Tuttavia, se andiamo verso un processo di liberalizzazione delle gestioni aeroportuali, è necessario perché esso sia efficiente, che rispetto alla proprietà dell'aeroporto ed alla determinazione delle regole sia individuato chiaramente un potere forte; altrimenti, non saremmo di fronte ad una liberalizzazione, bensì ad un controllo totale in mano alle gestioni aeroportuali.
In altri termini, il regolatore, il controllore o il proprietario deve avere una figura forte e riconosciuta. Si fa un gran parlare della figura dei direttori di aeroporti, si esprimono giudizi, ma il problema è che oggi vi è una figura impari rispetto alla potenza della società di gestione aeroportuale o di un vettore. Pertanto, questa figura si trova spesso a fare da parafulmine, ma è sempre priva di reali poteri di intervento, che il più delle volte si possono sostanziare nella chiusura dell'aeroporto. E, ovviamente, prima di decidere la chiusura dello scalo, questa figura ci pensa non una, ma trenta volte, per le conseguenze che ciò può produrre.
Quindi, pensiamo sia più utile attribuire con chiarezza questo ruolo - piuttosto che definirlo struttura periferica dell'ENAC - alla figura del direttore di aeroporto.
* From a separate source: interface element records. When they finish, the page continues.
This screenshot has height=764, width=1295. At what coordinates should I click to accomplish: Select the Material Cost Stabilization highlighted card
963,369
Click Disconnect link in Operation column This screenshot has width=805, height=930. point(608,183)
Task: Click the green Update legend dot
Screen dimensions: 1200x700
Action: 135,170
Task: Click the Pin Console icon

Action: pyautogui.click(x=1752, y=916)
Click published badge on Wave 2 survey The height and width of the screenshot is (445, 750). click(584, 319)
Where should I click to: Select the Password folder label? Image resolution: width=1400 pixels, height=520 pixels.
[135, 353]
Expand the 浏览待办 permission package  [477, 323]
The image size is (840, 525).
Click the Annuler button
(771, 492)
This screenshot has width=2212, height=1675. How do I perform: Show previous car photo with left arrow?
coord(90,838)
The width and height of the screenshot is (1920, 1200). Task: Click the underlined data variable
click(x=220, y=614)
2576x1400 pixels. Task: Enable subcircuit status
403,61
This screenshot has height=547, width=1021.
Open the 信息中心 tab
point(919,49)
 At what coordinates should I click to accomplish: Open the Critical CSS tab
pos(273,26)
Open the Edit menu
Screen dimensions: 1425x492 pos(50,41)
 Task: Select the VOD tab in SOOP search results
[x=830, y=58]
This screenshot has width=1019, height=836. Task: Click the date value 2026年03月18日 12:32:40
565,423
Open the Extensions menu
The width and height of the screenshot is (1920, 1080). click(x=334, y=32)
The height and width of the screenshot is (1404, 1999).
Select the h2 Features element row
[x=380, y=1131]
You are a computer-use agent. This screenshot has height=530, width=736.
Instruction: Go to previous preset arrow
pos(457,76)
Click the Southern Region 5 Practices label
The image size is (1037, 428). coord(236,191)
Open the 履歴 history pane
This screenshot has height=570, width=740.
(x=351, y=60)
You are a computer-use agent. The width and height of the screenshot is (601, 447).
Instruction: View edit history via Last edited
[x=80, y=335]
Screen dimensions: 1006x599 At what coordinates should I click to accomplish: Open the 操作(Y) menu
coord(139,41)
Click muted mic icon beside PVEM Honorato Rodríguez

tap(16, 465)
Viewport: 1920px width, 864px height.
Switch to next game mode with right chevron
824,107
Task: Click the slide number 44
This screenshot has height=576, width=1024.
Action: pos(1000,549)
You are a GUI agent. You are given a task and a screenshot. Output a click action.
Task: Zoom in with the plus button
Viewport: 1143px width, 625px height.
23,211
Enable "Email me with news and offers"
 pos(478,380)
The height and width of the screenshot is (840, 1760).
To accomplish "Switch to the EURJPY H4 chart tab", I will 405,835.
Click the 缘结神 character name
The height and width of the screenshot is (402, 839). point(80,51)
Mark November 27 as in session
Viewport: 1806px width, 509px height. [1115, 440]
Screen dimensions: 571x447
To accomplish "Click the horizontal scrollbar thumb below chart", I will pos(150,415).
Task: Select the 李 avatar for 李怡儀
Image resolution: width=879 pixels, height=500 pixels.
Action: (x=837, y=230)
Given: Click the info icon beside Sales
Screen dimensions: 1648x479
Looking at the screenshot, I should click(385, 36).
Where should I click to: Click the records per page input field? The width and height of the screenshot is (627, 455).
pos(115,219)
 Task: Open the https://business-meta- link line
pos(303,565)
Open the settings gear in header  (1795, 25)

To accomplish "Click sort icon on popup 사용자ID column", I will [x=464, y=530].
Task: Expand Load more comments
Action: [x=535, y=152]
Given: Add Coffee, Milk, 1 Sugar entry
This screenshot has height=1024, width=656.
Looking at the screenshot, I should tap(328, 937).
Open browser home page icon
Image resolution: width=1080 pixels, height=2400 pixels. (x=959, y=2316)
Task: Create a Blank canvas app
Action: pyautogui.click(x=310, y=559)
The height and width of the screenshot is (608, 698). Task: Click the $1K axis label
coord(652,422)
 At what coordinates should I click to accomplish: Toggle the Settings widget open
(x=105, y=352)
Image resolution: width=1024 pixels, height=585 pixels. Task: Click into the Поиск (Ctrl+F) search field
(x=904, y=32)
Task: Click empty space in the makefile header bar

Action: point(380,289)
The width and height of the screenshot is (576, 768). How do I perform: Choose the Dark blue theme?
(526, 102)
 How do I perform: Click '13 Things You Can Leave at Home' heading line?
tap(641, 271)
Prendendo come esempio la liberalizzazione effettuata nei porti italiani, in quel caso, vi è la liberalizzazione delle attività, ma vi è anche una figura pubblica dotata di forti poteri autoritativi,
organizzativi e di sanzione. Se non si arriva a ciò, corriamo il rischio che la liberalizzazione possa scivolare su un terreno rispetto al quale poi ci si potrebbe pentire.
PRESIDENTE. Passiamo ai voti.
Indìco la votazione nominale, mediante procedimento elettronico, sull'articolo aggiuntivo Pasetto 2.04, non accettato dalla Commissione né dal Governo.
(Segue la votazione).
Dichiaro chiusa la votazione.
Comunico il risultato della votazione: la Camera respinge (Vedi votazioni).
(Presenti 377
Votanti 376
Astenuti 1
Maggioranza 189
Hanno votato sì 162
Hanno votato no 214).
Prendo atto che l'onorevole Luigi Pepe non è riuscito a votare.
ANTONIO BOCCIA. Chiedo di parlare sull'ordine dei lavori.
PRESIDENTE. Ne ha facoltà.
ANTONIO BOCCIA. Signor Presidente, vorrei ricordarle che alle 14 la Commissione bilancio riprende le votazioni sul disegno di legge finanziaria. Dovremmo avere perlomeno un quarto d'ora di tempo per esaminare gli emendamenti e i subemendamenti. Le chiedo, quindi se non ritenga sia il caso di sospendere i lavori.
PRESIDENTE. Vedo che le sue parole per qualcuno costituiscono un ordine, per me una sollecitazione...
Onorevole Boccia, ritengo di poter senz'altro accedere alla sua richiesta.
Rinvio pertanto il seguito del dibattito al prosieguo della seduta, che riprenderà alle 15, con lo svolgimento di interrogazioni a risposta immediata.